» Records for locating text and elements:
>>>

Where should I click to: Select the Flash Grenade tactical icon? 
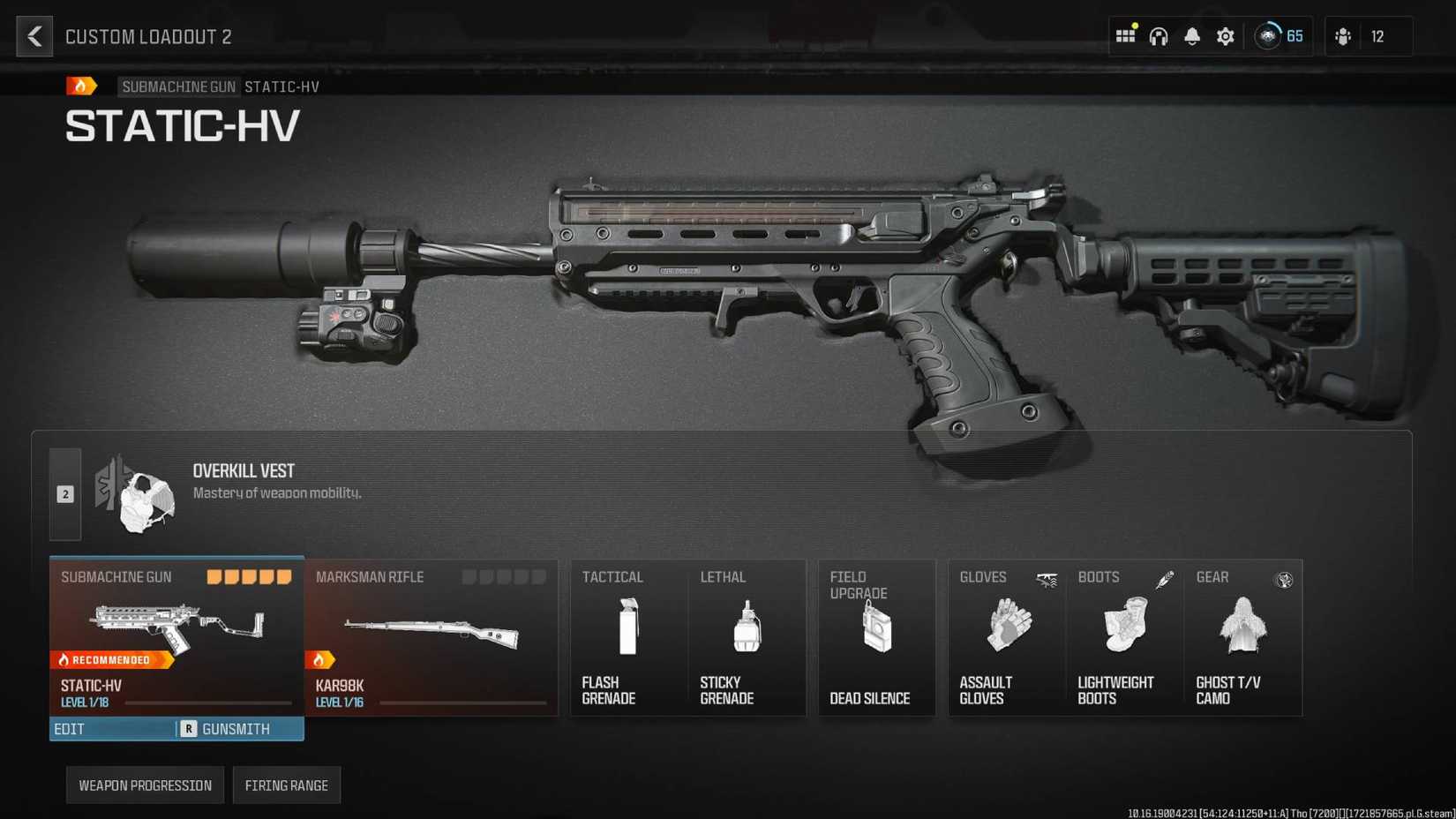click(x=628, y=628)
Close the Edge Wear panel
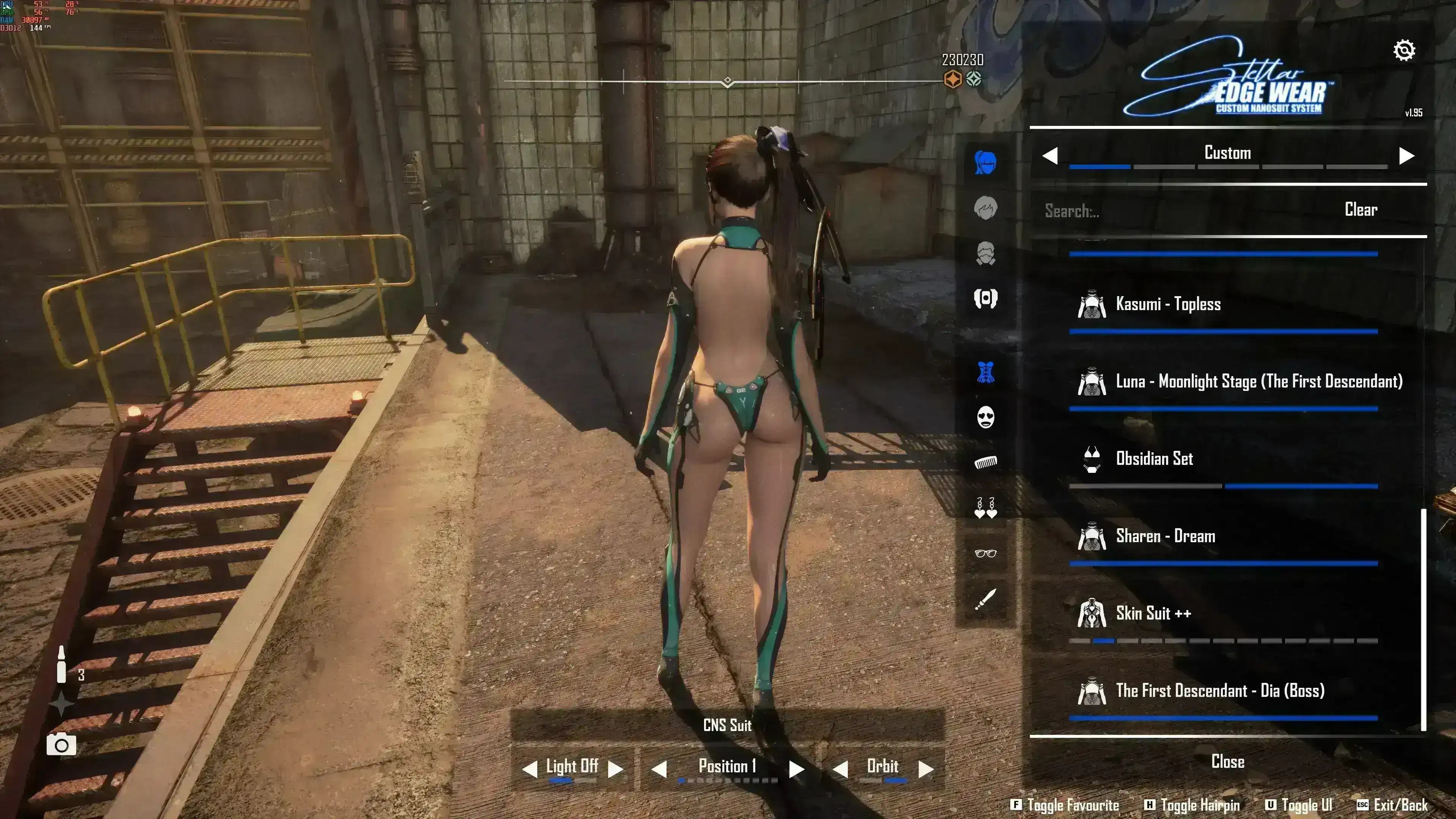This screenshot has width=1456, height=819. click(1228, 762)
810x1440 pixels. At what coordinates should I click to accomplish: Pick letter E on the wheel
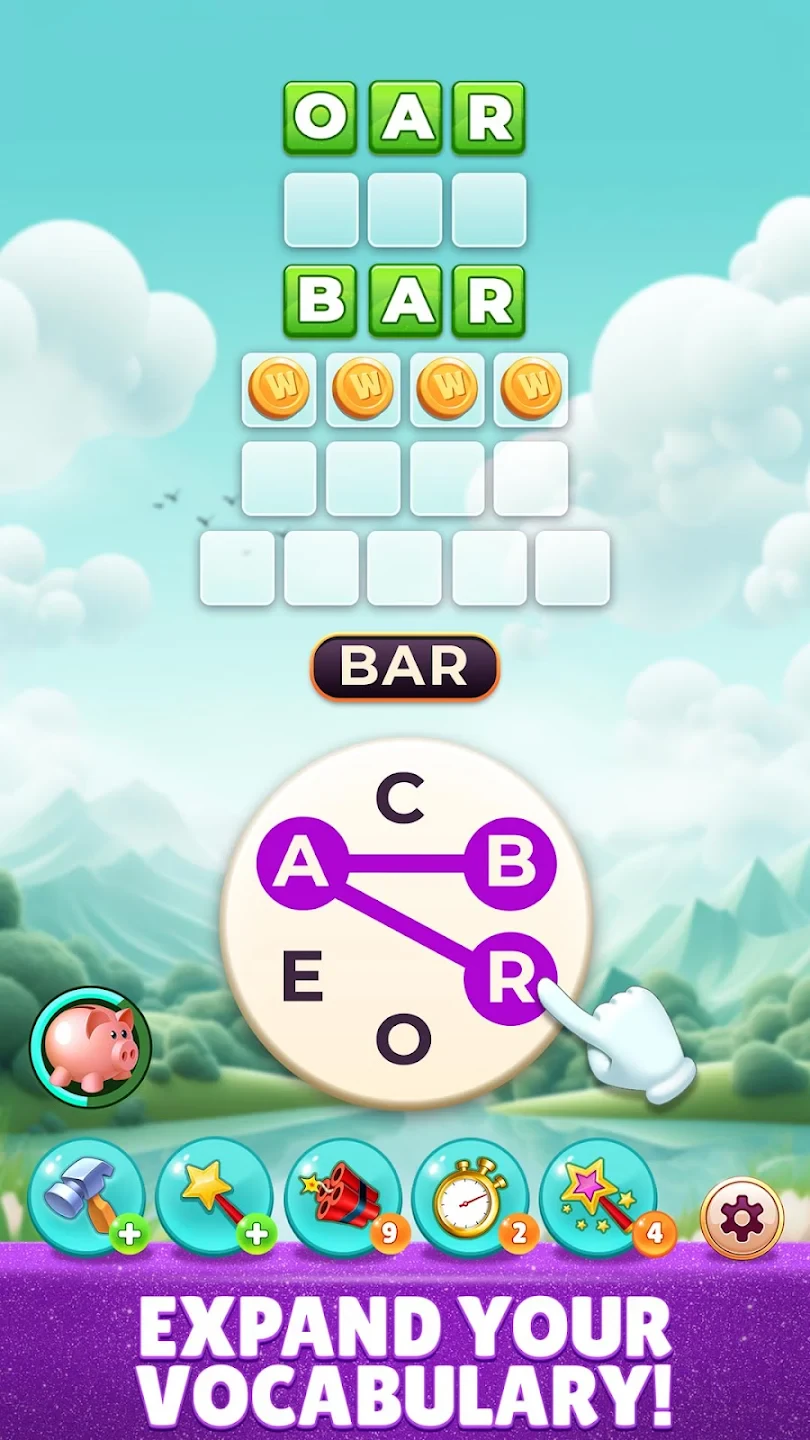pyautogui.click(x=302, y=978)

<<<

» EXERCISE DESCRIPTION:
Copy the records above line for line, leaving out the pictures.

» WRITTEN SOLUTION:
Where should I click to: Select the Flash Grenade tactical icon? 
click(x=628, y=628)
Close the Edge Wear panel
This screenshot has width=1456, height=819. click(1228, 762)
810x1440 pixels. At what coordinates should I click to accomplish: Pick letter E on the wheel
pyautogui.click(x=302, y=978)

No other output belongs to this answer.